Q: My son’s nearsightedness keeps getting worse – he needs a new prescription every year. Is there a way to stop this?

A: There is research that shows that progressive myopia can be stopped or slowed during the childhood years. There are a number of therapies that are used for what is called “myopia control” including multifocal eyeglasses or contact lenses, orthokeratology (ortho-k) or atropine eye drops. Speak to a pediatric optometry specialist to learn more about the options and what might work best for your child.

Q: Every morning it is a fight to get my child to wear her glasses. What can I do?

A: It may take time for your child to adapt to the feel of the glasses and to be comfortable seeing with them. For little children, you can find glasses that come with integrated headbands that can help to hold the glasses in place. It helps to be consistent in putting them on to allow the child to adapt to the feel of the glasses.

Very often, especially for small children that can’t tell you what is bothering them, the reason for a child’s refusal to wear glasses is that something is not comfortable. It could be that the prescription is not right, that the glasses pinch or that are feeling heavy. It could be worthwhile to take the glasses back to the eye doctor to ensure that they are in fact a proper fit.

Q: At what age is it acceptable for a child to wear contact lenses?

A: Eye care experts tend not to give a hard-and-fast age for first introducing a child to contacts. They can be a great alternative to glasses for those in search of a new look or patients who want to free themselves from the constraints of glasses, but at the end of the day, contacts are a medical device that must be treated with proper care and hygiene.

Improper wear and care of contacts can cause serious eye infections, a scratched cornea or significant permanent vision loss.

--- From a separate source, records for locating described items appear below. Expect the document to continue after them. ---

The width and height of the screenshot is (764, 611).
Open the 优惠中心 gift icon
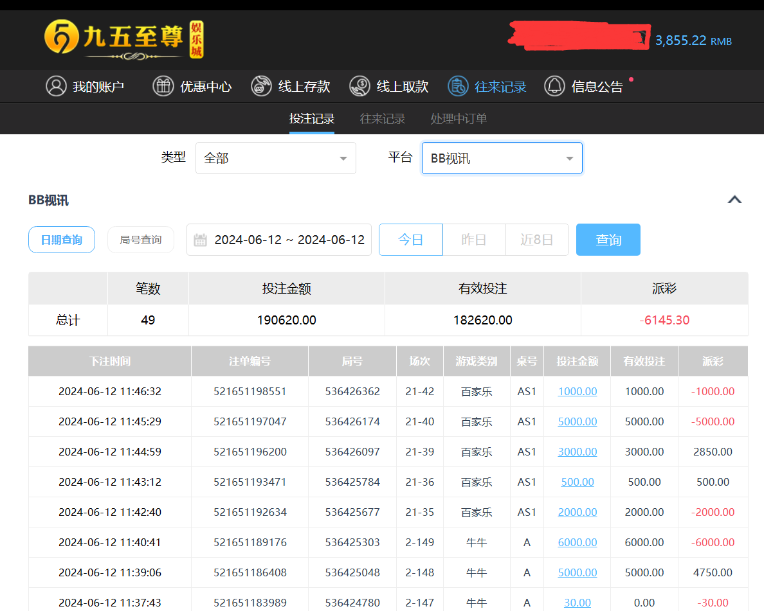pos(163,86)
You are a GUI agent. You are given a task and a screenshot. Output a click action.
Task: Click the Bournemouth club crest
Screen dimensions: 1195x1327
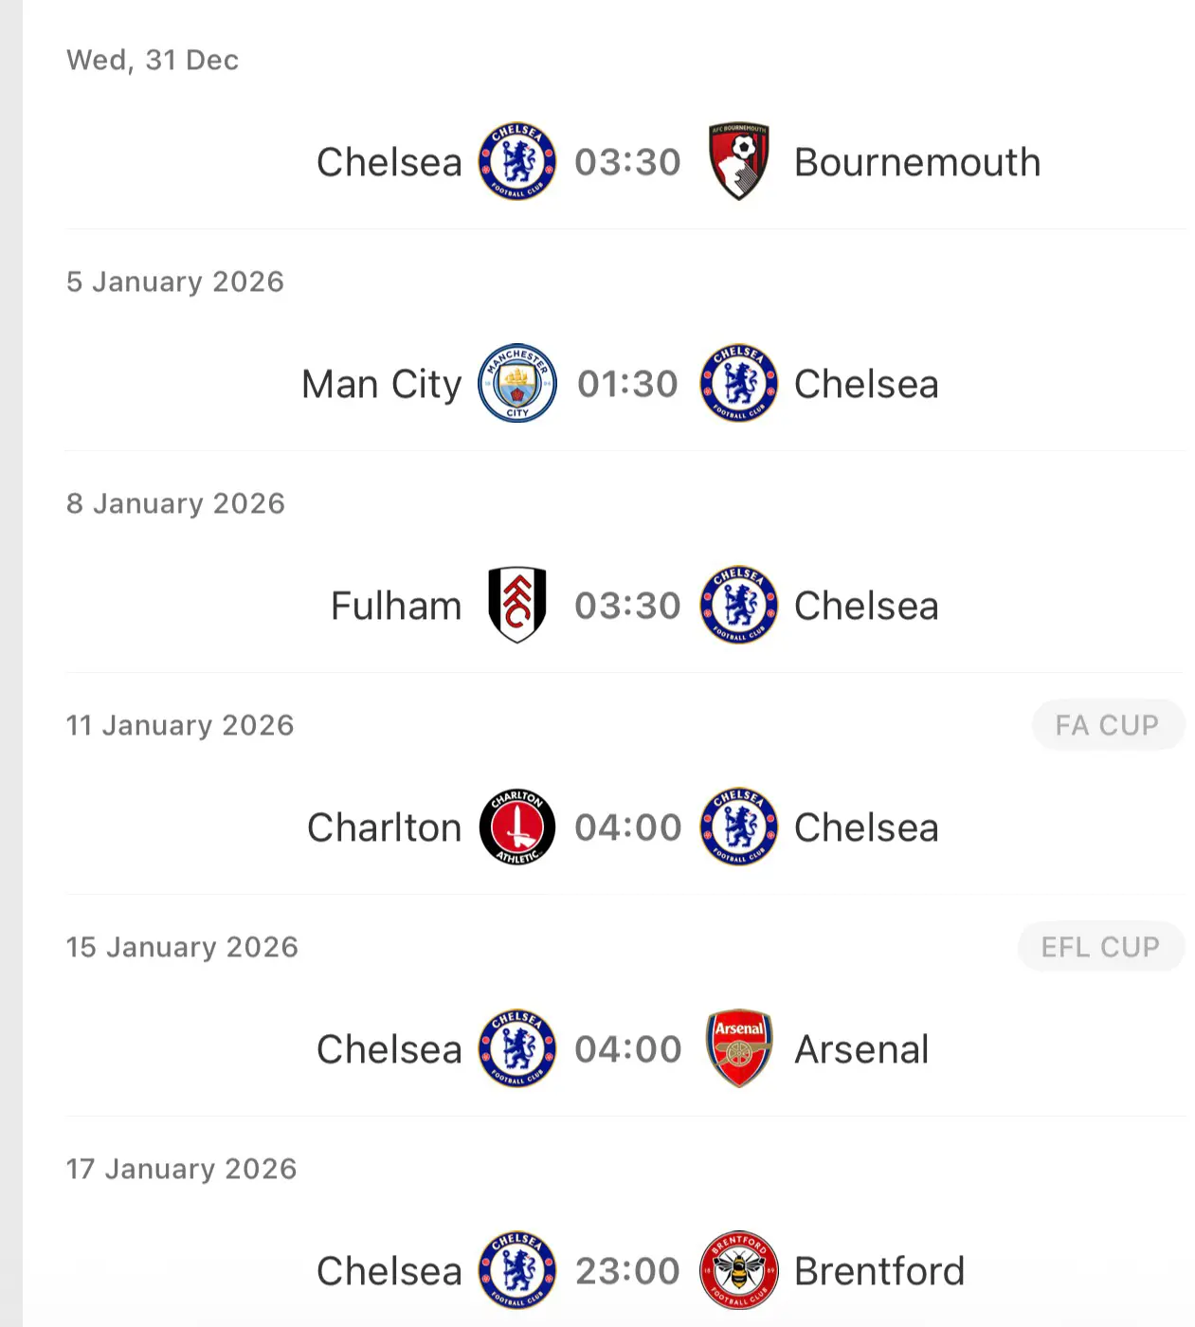(x=739, y=161)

To determine whether your child is ready for contacts, you should evaluate if they are responsible enough to take care of their lenses properly by consistently cleaning them and storing them according to your eye doctor’s instructions. They should also be responsible enough to know not to sleep in their contacts (unless the lenses are specifically meant for this) and to always have clean hands when inserting and removing their contacts.

Consult with your eye doctor about what would be best for your child.